The key inquiry when considering whether convictions were multiplicitous is
whether the convictions were for the same offense; that is, (1) do the convictions arise
from the same conduct and (2) by statutory definition are there two offenses or just one?
State v. King, 297 Kan. 955, 970, 305 P.3d 641 (2013).

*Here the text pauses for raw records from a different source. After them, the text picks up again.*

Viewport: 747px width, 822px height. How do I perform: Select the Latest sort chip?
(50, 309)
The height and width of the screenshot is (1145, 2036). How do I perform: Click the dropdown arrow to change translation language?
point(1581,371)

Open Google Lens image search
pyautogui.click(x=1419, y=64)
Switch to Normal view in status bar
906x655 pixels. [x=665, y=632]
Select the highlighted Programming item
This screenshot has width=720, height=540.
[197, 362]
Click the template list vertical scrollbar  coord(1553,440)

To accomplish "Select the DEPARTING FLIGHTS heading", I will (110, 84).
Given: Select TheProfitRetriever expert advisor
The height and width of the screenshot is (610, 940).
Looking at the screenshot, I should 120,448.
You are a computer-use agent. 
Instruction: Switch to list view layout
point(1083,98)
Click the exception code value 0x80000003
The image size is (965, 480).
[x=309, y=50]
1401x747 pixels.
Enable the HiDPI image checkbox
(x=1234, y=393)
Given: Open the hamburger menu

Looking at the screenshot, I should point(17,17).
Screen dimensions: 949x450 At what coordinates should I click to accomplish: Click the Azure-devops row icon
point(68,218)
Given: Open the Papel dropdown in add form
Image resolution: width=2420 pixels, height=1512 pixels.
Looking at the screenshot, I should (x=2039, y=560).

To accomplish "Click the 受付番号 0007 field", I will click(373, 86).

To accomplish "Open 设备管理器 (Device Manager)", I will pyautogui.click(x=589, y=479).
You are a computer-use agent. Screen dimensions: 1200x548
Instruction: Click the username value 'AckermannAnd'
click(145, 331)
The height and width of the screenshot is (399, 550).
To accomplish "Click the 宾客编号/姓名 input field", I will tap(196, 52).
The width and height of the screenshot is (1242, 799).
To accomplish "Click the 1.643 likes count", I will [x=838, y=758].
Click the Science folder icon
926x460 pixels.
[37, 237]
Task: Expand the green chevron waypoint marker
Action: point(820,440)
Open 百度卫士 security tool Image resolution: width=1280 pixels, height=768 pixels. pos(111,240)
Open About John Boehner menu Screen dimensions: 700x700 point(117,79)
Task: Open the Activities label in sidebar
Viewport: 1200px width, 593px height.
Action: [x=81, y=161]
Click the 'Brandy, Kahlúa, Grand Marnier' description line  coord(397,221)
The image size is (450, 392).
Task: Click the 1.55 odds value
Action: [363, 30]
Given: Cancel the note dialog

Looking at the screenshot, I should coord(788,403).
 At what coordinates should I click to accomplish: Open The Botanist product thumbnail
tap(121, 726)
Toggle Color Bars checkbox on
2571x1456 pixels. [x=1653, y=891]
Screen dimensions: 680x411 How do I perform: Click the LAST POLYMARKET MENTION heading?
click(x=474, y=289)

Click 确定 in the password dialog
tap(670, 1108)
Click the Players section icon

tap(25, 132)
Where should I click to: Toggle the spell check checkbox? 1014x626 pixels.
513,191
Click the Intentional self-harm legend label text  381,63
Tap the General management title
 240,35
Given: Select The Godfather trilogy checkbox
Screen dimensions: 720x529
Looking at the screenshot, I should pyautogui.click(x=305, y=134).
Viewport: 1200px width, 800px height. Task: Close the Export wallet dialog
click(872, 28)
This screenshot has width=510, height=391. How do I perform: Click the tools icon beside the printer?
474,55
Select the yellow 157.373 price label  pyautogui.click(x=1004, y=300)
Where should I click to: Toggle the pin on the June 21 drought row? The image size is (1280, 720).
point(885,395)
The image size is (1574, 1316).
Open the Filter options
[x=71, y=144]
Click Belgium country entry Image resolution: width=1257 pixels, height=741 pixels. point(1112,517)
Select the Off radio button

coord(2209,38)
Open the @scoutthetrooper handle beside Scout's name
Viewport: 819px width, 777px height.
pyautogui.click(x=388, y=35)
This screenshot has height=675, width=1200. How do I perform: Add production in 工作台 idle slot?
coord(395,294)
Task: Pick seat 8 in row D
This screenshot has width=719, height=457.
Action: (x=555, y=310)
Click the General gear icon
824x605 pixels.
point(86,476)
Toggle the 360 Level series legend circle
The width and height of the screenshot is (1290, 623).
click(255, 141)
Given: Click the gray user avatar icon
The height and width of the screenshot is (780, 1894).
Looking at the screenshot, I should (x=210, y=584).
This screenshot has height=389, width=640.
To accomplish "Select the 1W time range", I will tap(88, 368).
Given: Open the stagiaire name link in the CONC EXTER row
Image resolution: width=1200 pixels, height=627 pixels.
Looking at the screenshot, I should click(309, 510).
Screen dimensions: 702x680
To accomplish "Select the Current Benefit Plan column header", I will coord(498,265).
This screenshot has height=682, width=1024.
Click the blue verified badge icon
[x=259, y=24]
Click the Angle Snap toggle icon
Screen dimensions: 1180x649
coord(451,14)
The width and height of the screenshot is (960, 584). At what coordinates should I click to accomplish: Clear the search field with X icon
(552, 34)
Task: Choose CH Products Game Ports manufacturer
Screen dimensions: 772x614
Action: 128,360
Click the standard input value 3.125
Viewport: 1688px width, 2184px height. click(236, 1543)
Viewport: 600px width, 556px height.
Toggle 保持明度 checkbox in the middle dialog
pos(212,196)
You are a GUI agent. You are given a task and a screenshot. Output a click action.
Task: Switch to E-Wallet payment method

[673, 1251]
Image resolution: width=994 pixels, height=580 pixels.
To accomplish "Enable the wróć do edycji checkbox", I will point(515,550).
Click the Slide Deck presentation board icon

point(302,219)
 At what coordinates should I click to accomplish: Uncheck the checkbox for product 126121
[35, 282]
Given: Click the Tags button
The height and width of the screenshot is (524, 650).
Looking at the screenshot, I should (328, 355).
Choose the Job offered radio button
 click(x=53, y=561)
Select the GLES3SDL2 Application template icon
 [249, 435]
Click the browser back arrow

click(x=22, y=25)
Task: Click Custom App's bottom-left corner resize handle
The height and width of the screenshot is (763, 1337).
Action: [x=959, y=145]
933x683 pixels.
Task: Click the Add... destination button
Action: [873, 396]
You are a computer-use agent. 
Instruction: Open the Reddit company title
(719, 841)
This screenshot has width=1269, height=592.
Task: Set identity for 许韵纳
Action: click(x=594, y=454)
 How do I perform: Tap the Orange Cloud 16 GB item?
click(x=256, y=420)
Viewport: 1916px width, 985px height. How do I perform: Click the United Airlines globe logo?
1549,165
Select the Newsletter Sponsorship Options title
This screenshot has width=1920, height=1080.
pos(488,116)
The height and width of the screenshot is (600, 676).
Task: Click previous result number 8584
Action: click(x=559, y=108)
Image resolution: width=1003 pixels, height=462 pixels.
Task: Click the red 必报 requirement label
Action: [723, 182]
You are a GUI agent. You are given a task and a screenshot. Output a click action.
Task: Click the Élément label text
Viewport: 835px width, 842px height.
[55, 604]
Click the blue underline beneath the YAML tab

In determining whether the convictions arose from the same conduct, we consider
(1) whether the acts occurred at or near the same time; (2) whether the acts occurred at
the same location; (3) whether there was a causal relationship between the acts,
particularly whether there was an intervening event; and (4) whether a fresh impulse
motivated some of the conduct. State v. Pribble, 304 Kan. 824, Syl. ¶ 3, 375 P.3d 966
(2016).

Here, the jury was presented with three separate charges for sexual exploitation of
a child. See K.S.A. 2016 Supp. 21-5510(a). Counts I and II covered conduct during the
same time period, the year before the child's 14th birthday, but the conduct charged was
not the same in these counts. Count I charged Williams with using or persuading his
stepdaughter, who was less than 14 years of age, to engage in sexually explicit conduct
with the intent to promote a performance. See K.S.A. 2016 Supp. 21-5510(a)(1). Count II
charged Williams with knowingly promoting a performance that included sexually
explicit conduct by a person less than 14 years of age. See K.S.A. 2016 Supp. 21-
5510(a)(4).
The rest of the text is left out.